Your answer must be an exact copy of the listing.

#### Task material:

---*---

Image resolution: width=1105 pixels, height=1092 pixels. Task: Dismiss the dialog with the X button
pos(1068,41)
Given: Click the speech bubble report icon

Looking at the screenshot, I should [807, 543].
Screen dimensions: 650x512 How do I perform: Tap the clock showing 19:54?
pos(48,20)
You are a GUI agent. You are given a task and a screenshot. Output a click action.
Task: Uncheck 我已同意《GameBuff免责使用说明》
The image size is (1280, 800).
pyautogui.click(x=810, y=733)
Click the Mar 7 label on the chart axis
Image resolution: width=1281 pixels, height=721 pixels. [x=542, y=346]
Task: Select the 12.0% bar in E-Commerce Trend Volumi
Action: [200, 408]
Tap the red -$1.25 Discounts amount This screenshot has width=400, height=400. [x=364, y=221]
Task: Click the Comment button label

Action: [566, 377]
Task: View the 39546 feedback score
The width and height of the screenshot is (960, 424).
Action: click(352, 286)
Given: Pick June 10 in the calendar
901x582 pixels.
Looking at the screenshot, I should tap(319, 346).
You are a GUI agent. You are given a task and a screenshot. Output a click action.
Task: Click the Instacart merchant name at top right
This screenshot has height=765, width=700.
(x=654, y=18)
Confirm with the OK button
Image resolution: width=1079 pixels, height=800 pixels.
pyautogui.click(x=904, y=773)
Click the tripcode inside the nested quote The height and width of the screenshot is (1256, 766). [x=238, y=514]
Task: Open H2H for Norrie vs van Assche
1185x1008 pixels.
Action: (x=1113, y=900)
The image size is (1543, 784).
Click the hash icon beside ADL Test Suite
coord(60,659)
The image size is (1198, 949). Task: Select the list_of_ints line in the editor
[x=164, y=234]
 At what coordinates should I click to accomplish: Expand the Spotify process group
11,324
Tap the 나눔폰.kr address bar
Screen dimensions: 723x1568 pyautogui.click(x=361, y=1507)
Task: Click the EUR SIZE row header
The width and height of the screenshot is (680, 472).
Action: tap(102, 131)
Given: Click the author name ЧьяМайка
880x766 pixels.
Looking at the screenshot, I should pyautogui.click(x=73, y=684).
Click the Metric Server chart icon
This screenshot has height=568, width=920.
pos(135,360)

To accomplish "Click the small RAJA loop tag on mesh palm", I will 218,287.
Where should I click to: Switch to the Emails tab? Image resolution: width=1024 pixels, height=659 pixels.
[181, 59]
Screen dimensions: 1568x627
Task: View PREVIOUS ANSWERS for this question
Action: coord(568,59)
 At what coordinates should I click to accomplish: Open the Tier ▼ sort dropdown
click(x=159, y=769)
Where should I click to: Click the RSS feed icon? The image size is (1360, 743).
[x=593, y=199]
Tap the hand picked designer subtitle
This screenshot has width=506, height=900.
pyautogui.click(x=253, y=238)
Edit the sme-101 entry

---*---

#### Task answer:
Image resolution: width=1105 pixels, height=1092 pixels. Task: Dismiss the dialog with the X button
pos(1068,41)
Given: Click the speech bubble report icon

Looking at the screenshot, I should [807, 543].
Screen dimensions: 650x512 How do I perform: Tap the clock showing 19:54?
pos(48,20)
You are a GUI agent. You are given a task and a screenshot. Output a click action.
Task: Uncheck 我已同意《GameBuff免责使用说明》
The image size is (1280, 800).
pyautogui.click(x=810, y=733)
Click the Mar 7 label on the chart axis
Image resolution: width=1281 pixels, height=721 pixels. [x=542, y=346]
Task: Select the 12.0% bar in E-Commerce Trend Volumi
Action: [200, 408]
Tap the red -$1.25 Discounts amount This screenshot has width=400, height=400. [x=364, y=221]
Task: Click the Comment button label

Action: [566, 377]
Task: View the 39546 feedback score
The width and height of the screenshot is (960, 424).
Action: click(352, 286)
Given: Pick June 10 in the calendar
901x582 pixels.
Looking at the screenshot, I should tap(319, 346).
You are a GUI agent. You are given a task and a screenshot. Output a click action.
Task: Click the Instacart merchant name at top right
This screenshot has height=765, width=700.
(x=654, y=18)
Confirm with the OK button
Image resolution: width=1079 pixels, height=800 pixels.
pyautogui.click(x=904, y=773)
Click the tripcode inside the nested quote The height and width of the screenshot is (1256, 766). [x=238, y=514]
Task: Open H2H for Norrie vs van Assche
1185x1008 pixels.
Action: (x=1113, y=900)
The image size is (1543, 784).
Click the hash icon beside ADL Test Suite
coord(60,659)
The image size is (1198, 949). Task: Select the list_of_ints line in the editor
[x=164, y=234]
 At what coordinates should I click to accomplish: Expand the Spotify process group
11,324
Tap the 나눔폰.kr address bar
Screen dimensions: 723x1568 pyautogui.click(x=361, y=1507)
Task: Click the EUR SIZE row header
The width and height of the screenshot is (680, 472).
Action: tap(102, 131)
Given: Click the author name ЧьяМайка
880x766 pixels.
Looking at the screenshot, I should pyautogui.click(x=73, y=684).
Click the Metric Server chart icon
This screenshot has height=568, width=920.
pos(135,360)

To accomplish "Click the small RAJA loop tag on mesh palm", I will 218,287.
Where should I click to: Switch to the Emails tab? Image resolution: width=1024 pixels, height=659 pixels.
[181, 59]
Screen dimensions: 1568x627
Task: View PREVIOUS ANSWERS for this question
Action: coord(568,59)
 At what coordinates should I click to accomplish: Open the Tier ▼ sort dropdown
click(x=159, y=769)
Where should I click to: Click the RSS feed icon? The image size is (1360, 743).
[x=593, y=199]
Tap the hand picked designer subtitle
This screenshot has width=506, height=900.
pyautogui.click(x=253, y=238)
Edit the sme-101 entry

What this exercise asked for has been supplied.